Visualization of telomeres in live cultured cancer cells. (A) A schematic of lentivector expressing green fluorescent protein (GFP)-tagged TRF1 or TRF2. The vector map is referenced in the Methods section. (B) Western blotting analysis of UMUC3 cells stably expressing GFP-TRF1 or GFP-TRF2 using antibodies against TRF1 or TRF2. Clonal lines with the lowest average expression (indicated by red numbers) were chosen for comparison with the endogenous level of TRF1 or TRF2 for telomere dynamic analysis. (C) Indirect immunofluorescence of clonal UMUC3 cell lines expressing either GFP-TRF1 (upper row) or GFP-TRF2 (lower row).

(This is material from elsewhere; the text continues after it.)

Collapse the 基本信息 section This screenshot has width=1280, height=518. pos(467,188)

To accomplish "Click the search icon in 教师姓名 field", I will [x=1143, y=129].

Complete colocalization was observed from GFP-TRF1-expressed telomeres stained with anti-TRF2 antibody in fixed cells in the upper row. Lower row: immunofluorescence images of GFP-TRF2-expressed telomeres stained with anti-hRap1 antibody also showed telomere colocalization. (D) A schematic of the data collection regime for a representative UMUC3 nucleus. One complete three-dimensional (3-D) stack of 8 μm deep (an entire UMUC3 nucleus) with 0.5 μm focal spacing (17 sections) was acquired every second. (E) Representative examples of projection images from one complete 3-D stack of GFP-TRF1-expressed UMUC3 nucleus that was acquired every second for 200 consecutive seconds (T, time in seconds). The photobleaching curve is shown in D in Additional file 1.